Passage to read:
****************

Did you know that there are different types of fat stored in your body? And interestingly, the types of fat tissue are different colors. Their color is indicative of the number of mitochondria in their cells. These mitochondria and their effects on the cell functions, are the key to how you can slim down with brown fat.
Here is the information you need to know about brown fat, and 3 ways you can increase your brown fat stores.
What is Brown Fat?
There are 2 types of fat in your body. There is white adipose tissue (WAT, white fat), and brown adipose tissue (BAT, brown fat). While they are both adipose tissue, they serve different purposes.
White fat is likely the fat you think about most on your body. It’s the fat most people are trying to lose. It stores energy that has accumulated in fat droplet cells. It works to keep you warm and provides insulation for your organs. Unfortunately, excess white fat is also associated with chronic disease and obesity, especially when it has accumulated around the midsection of the body.
Brown fat, on the other hand, actually burns calories. While it does store smaller amounts of energy, it’s packed with mitochondria. Mitochondria are the components in cells that produce energy. It’s this high density of mitochondria that gives these cells their brown color. When brown fat “burns,” it creates heat in the body, using a process called thermogenesis. Thermogenesis is a calorie output.
What’s more, brown fat stimulates metabolic benefits in the body beyond thermogenesis. It is now thought that brown fat secretes factors that influence the body’s fuel usage and energy metabolism (1).
There’s more good news.
Technically, there is a third type of fat. This type is somewhere in the middle of the spectrum between white and brown fat, and it can be converted to brown fat with lifestyle changes. It’s this type of fat that has the potential to improve your metabolism and health. This fat is often referred to as beige fat.
Brown Fat Throughout the Lifecycle
Although most babies seem like they are made mostly of chubby, cute “baby fat,” they actually have the highest percentage of brown fat. In fact, a baby’s body mass is made of approximately 5% brow fat (2).
3 Ways to Increase Brown Fat in Your Body
Since increased brown fat is associated with increased calorie burn and reduced obesity, it’s certainly worthwhile to find ways to increase your own brown fat if possible.
1. Exercise to Improve Hormone Response and Calorie Burn
Exercise provides many benefits to the body. Some of its benefits include the potential to increase brown fat activity and activation and increase thermogenesis.

****************

Entries shown:

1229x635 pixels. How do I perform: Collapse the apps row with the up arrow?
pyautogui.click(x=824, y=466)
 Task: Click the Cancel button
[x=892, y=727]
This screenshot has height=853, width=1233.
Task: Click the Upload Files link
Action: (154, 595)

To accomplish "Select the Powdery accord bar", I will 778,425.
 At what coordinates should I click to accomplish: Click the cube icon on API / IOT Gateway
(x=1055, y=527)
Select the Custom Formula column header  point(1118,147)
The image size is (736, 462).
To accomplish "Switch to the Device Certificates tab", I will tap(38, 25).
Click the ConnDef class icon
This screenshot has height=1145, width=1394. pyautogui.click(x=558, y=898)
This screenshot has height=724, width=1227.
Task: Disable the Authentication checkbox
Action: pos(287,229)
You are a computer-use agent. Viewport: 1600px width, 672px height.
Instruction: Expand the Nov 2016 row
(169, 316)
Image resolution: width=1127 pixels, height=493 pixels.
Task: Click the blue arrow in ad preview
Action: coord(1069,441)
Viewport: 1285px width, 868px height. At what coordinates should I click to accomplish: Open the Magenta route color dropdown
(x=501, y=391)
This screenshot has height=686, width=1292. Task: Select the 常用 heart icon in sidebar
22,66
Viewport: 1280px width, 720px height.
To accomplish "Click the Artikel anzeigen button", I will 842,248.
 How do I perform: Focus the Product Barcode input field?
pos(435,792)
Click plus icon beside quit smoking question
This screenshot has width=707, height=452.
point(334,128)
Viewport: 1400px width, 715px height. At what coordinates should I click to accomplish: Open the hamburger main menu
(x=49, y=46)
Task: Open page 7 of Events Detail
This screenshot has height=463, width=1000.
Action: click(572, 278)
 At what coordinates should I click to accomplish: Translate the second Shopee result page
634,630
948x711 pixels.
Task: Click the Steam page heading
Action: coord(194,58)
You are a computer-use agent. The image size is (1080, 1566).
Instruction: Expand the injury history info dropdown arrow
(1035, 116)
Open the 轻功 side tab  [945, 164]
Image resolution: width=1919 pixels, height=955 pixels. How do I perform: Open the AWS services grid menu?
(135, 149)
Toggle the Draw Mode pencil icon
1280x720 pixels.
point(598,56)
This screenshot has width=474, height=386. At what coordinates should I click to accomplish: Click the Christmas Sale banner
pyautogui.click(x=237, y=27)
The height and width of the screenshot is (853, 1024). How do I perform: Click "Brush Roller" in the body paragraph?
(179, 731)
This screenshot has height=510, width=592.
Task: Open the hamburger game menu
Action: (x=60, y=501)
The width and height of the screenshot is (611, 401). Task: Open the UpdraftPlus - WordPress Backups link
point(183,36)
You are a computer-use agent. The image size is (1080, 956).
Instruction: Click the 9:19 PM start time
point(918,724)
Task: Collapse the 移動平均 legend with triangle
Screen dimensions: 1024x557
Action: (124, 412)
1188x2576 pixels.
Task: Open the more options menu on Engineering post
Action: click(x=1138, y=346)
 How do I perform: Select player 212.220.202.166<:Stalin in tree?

****************

Directions:
1 - Copy word for word the part of the brown fat article above, from "Brown fat, on" up to and including "more good news.".
2 - Answer these questions using the brown fat article above.
(a) What abbreviation does the article give for brown adipose tissue?
(b) What is the process called by which brown fat creates heat in the body?
(c) What name is often used for the type of fat between white and brown fat?
3 - Decide whether each statement agrees with the brown fat article above. Answer yes or no, and quote the words from the article that settle it.
(a) White fat provides insulation for the organs.
(b) Babies have the lowest percentage of brown fat.
(c) The type of fat between white and brown fat can be converted to brown fat.

Answers by item number:
1 -
Brown fat, on the other hand, actually burns calories. While it does store smaller amounts of energy, it’s packed with mitochondria. Mitochondria are the components in cells that produce energy. It’s this high density of mitochondria that gives these cells their brown color. When brown fat “burns,” it creates heat in the body, using a process called thermogenesis. Thermogenesis is a calorie output.
What’s more, brown fat stimulates metabolic benefits in the body beyond thermogenesis. It is now thought that brown fat secretes factors that influence the body’s fuel usage and energy metabolism (1).
There’s more good news.

2 -
(a) BAT
(b) Thermogenesis
(c) Beige fat

3 -
(a) Yes: "It works to keep you warm and provides insulation for your organs."
(b) No: "they actually have the highest percentage of brown fat."
(c) Yes: "it can be converted to brown fat with lifestyle changes."